Last month, DFC loaned $500 million to Arizona-based First Solar to build a plant in India.
A Dec. 7 DFC news release chirped that the agency was “thrilled to be in a position to support First Solar’s new venture in India…vertically integrated photovoltaic solar modular manufacturing…” and the usual blah, blah, blah of a cheerleading news release.
What the news release did not say is that a big stockholder at First Solar is a major donor to the presidential campaign of Joe Biden.
That caught the attention of a pair of Republicans on the House Oversight Committee, Rep. James Comer of Kentucky, ranking member on the committee, and Rep. Ralph Norman of South Carolina, ranking member on the environmental subcommittee.
They want to see DFC records regarding the First Solar loan.
“The loan, which is DFC’s ‘largest single debt financing transaction,’ raises questions about the involvement of political considerations in the analysis and decision-making processes at the DFC,” Comer and Norman said in a letter to the DFC.

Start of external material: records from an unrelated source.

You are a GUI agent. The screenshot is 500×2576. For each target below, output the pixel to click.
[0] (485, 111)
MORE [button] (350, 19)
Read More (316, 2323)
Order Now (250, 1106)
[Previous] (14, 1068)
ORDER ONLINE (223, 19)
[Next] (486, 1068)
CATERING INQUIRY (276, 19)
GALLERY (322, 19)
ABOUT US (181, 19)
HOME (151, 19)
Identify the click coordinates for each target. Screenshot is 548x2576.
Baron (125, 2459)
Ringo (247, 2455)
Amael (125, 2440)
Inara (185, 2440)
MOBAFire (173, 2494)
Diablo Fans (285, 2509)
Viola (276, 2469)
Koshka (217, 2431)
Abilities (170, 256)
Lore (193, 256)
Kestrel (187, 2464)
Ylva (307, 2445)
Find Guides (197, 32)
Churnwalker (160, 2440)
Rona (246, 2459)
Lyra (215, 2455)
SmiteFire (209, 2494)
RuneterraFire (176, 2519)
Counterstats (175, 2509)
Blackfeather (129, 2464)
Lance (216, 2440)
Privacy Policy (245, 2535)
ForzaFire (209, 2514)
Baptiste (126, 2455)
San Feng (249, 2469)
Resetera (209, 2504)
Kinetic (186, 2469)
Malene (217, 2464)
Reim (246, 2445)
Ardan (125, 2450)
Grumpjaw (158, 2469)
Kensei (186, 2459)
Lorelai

The congressmen want records of communications about First Solar between the DFC and the White House. They’re also interested in communications involving billionaire Walton or individuals representing him.
“Given Mr. Walton’s extensive history [of] fundraising for Democrats, this loan raises questions about what role his political contributions may have played in DFC’s decision to grant this loan,” Comer and Norman wrote.
First Solar referred the Free Beacon to the DFC for comment and the DFC declined to respond.
The Congressmen also are interested in a Jan. 7 class-action lawsuit by shareholders claiming First Solar executives put out misleading information and inflated its stock price.
In that suit, the pension fund of Pontiac, Michigan, employees claimed that a First Solar solar module was “grossly underperforming and was unable to hit its wattage targets.”
Those claims inappropriately boosted 2019 stock prices and caused investors to lose money, the Free Beacon said.
In 2020, First Solar settled for $350 million with two U.K. pension fund stockholders who filed suit claiming First Solar’s misleading financial statements had inflated stock prices between 2008 and 2012.
The DFC was known before 2019 as the Overseas Private Investment Corporation, which had a “history of deals gone bad when mixing taxpayer dollars with politically connected entities like First Solar,” Tom Anderson, director of the Government Integrity Project at the National Legal and Policy Center told the Free Beacon.
“This agency has a history of favoring entities backed by huge political contributors, like First Solar, by giving them less scrutiny while prioritizing politically connected projects above entities and individuals who are not politically active,” Anderson said.
But a DFC spokesperson, whom the Free Beacon said asked not to be named, said the December deal had “absolutely nothing to do with politics.”
This is not the first time First Solar has been scrutinized by Republican House Oversight Committee members. They examined it in 2012, while reviewing Obama administration federal loans to solar companies that included the bankruptcy of politically-connected Solyndra and its default on a $500 million federal loan.
During the Obama administration there were $3 billion in loan guarantees to First Solar despite the company not being qualified to receive them, Republican members of Congress at the time said.
While known as OPIC, the agency in 2010 facilitated a $10 million loan to a donor of then-Secretary of State Hillary Clinton. Instead of using the money for a Haiti relief program, the donor kept it, later being sent to prison for fraud, according to the Free Beacon.
The current DFC loan was part of the Biden administration’s “Build Back Better World” program.